Don Bauder 9:30 a.m., Sept. 23
Lance Malone, Imprisoned in Strip Club Bribery Case, Opens Las Vegas Pizza Joint
Lance Malone, ex-Las Vegas cop, county commissioner, and bagman for Cheetahs strip club operator Mike Gagliardi, is out of prison and in the pizza business, according to a report by John L Smith in yesterday's Las Vegas Review-Journal.
The by-the-slice operation, "in a bustling strip mall on Las Vegas Boulevard across from Mandalay Bay," is being bankrolled by none other than Dominic Gentile, the famed Las Vegas defense attorney by way of Chicago who represented Malone during his 2005 San Diego trial.
"He named the place in honor of his late father, John Malone, and cherishes the times he's baked homemade pizza with his kids," according to Smith. "The fact Pop's Pizza is wedged into a great location doesn't hurt, either.
"As for how he's getting by after taking a long fall from grace, Malone is obviously a survivor.
"He doesn't pout or dwell on the past, and from outward appearances he emerged from prison in better physical shape than when he entered.
"With a dismissive hand, Malone says, 'That part of it, it's all over.

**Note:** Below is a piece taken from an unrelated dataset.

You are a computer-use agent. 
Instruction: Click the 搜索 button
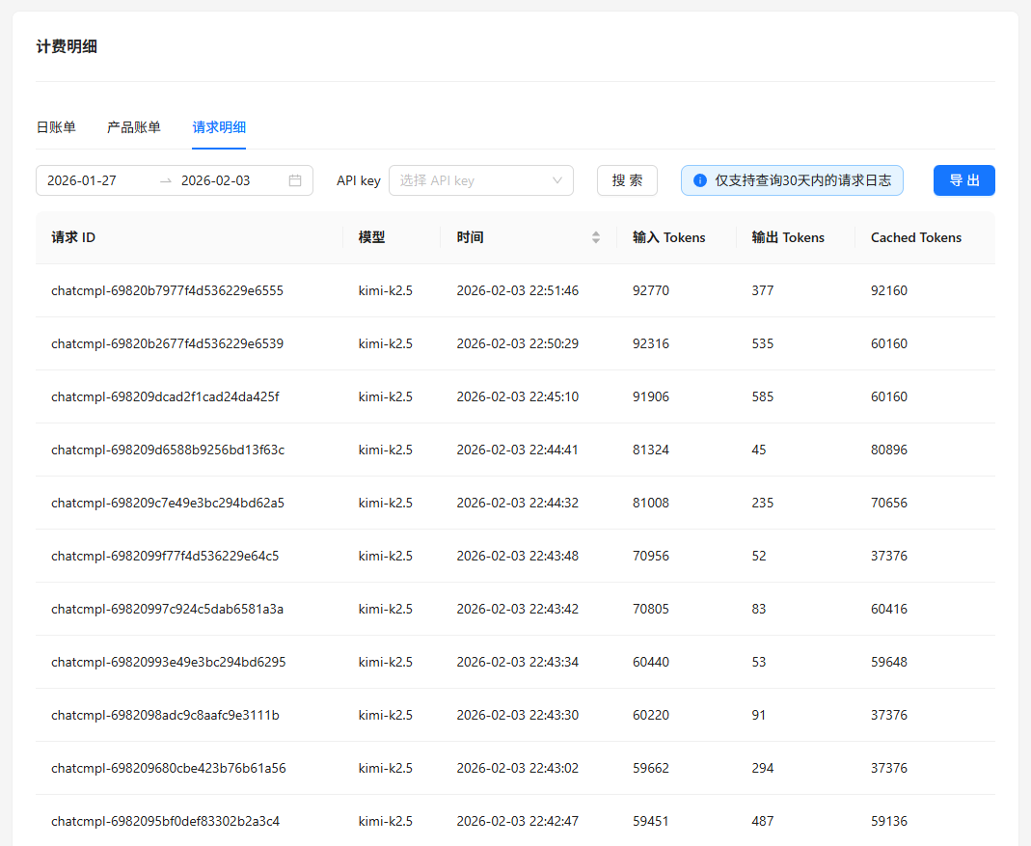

For me, it's done. I'm moving forward.'"
Gentile told the Las Vegas Sun In a March 2010 interview that "Lance Malone is a friend of mine."
"There was a time in this community when the return to the community of a man that has Lance Malone’s integrity would have been celebrated, and he would have been greeted with open arms and embraced.

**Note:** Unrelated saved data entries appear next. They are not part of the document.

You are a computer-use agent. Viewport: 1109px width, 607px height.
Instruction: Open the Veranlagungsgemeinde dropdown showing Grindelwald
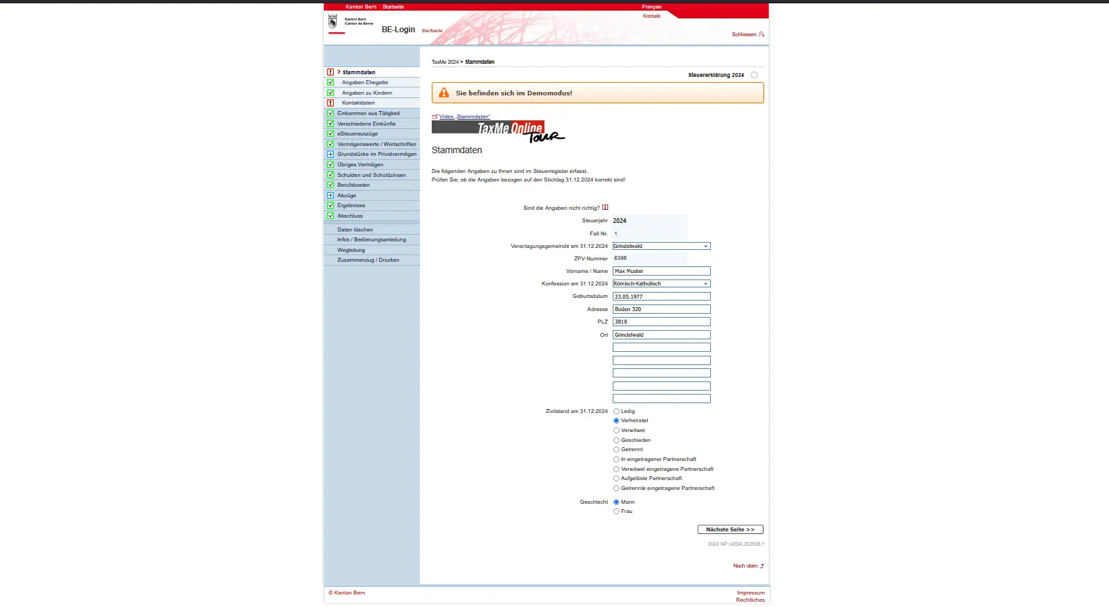(x=661, y=246)
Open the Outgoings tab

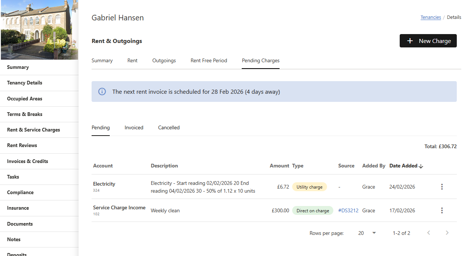coord(164,60)
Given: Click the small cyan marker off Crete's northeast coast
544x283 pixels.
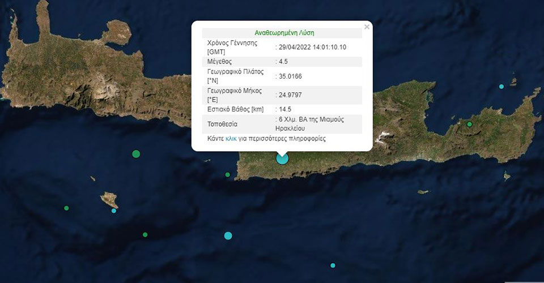Looking at the screenshot, I should [x=501, y=87].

"Lance Malone was offered the moon to give testimony against other people in this community.
"He did not do so and he would not do so. It would have required him to compromise his own integrity and No. 2 to tell lies. Instead of doing those things, Lance Malone went to prison. "
Yesterday Las Vegas journalist Smith reported he'd contacted Gentile, but didn't get much out of him regarding Malone's now legendary vow of silence.
"Gentile won't comment, but you can also bet a number of powerful people in this community breathed much easier when Malone kept silent despite the government's entreaties."
(A sentencing memo describing Malone's many connections as a policeman, politician, and lobbyist was introduced prior to his sentence in November 2005.)
Ten years ago next month we first reported on the political wheeling and dealing in San Diego's adult entertainment netherworld and at city hall that led to the government's case in what ultimately came to be called "Strippergate."
Besides Galardi and Malone, only one other of the San Diego defendants has gone to prison: ex-city councilman Ralph Inzunza, now doing time at the federal lockup in Atwater, California.